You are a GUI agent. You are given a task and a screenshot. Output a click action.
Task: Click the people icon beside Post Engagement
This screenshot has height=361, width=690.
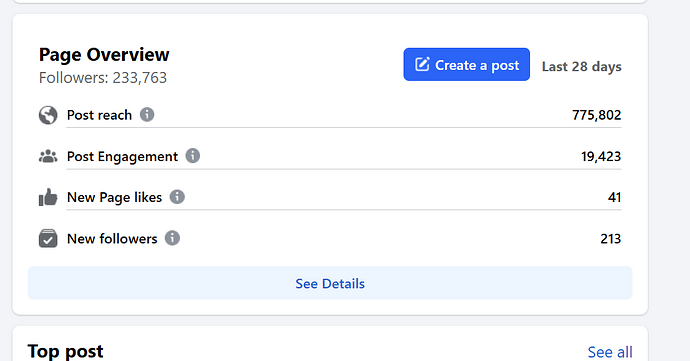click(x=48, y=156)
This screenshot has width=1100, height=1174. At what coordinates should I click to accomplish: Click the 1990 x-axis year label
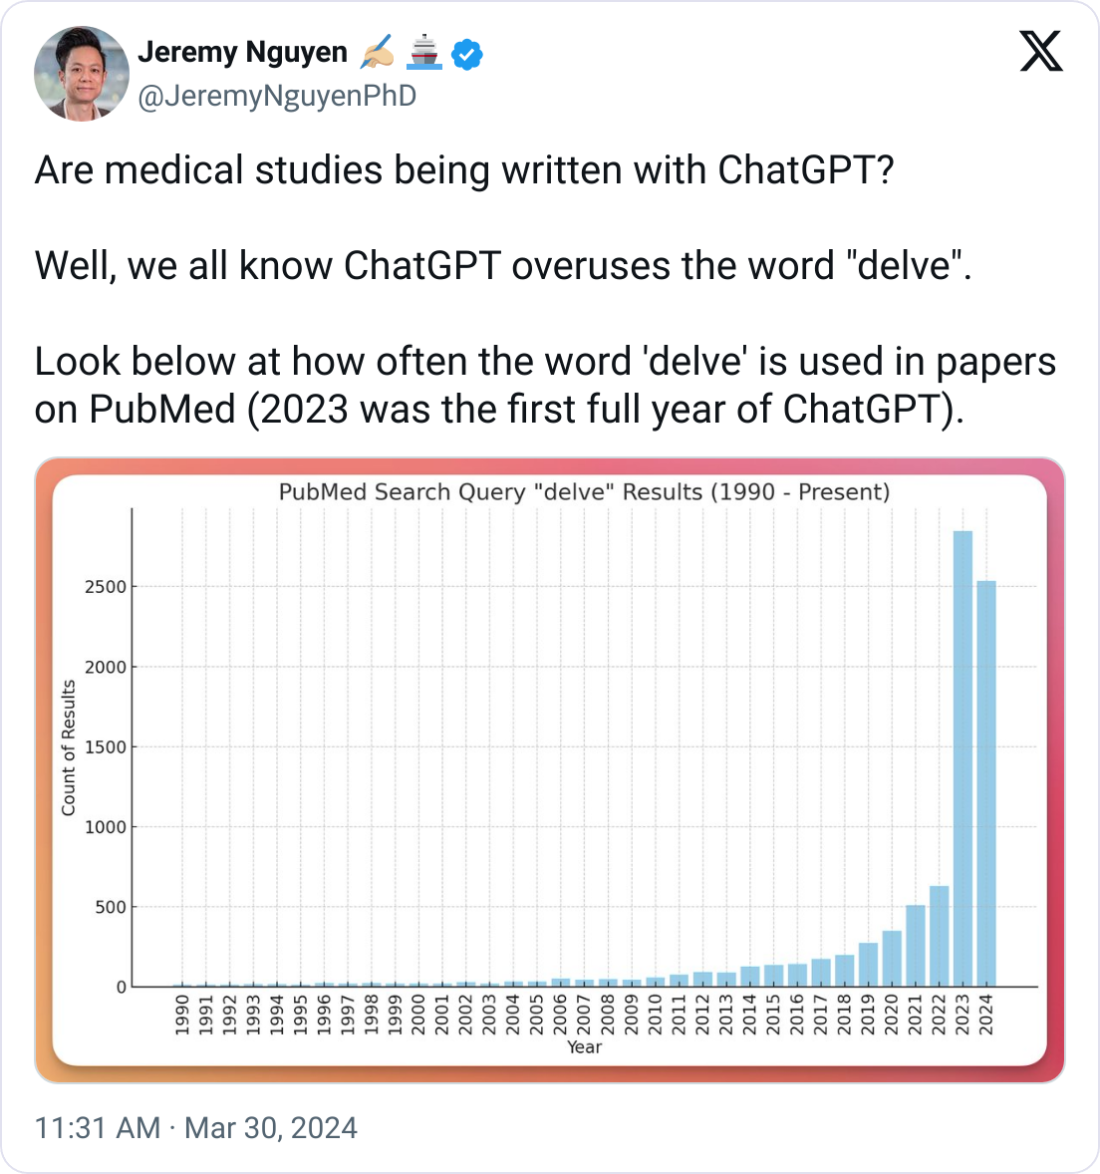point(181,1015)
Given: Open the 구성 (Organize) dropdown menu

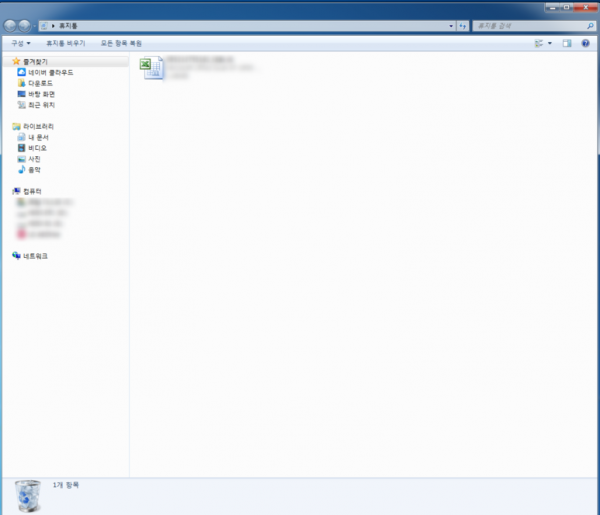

Problem to work on |
Please print each entry exactly as it stands, without the pictures.

Output below |
You are a GUI agent. You are given a task and a screenshot. Output a click action.
Task: Click the people icon beside Post Engagement
This screenshot has height=361, width=690.
click(x=48, y=156)
This screenshot has width=1100, height=1174. At what coordinates should I click to accomplish: Click the 1990 x-axis year label
point(181,1015)
Given: Open the 구성 (Organize) dropdown menu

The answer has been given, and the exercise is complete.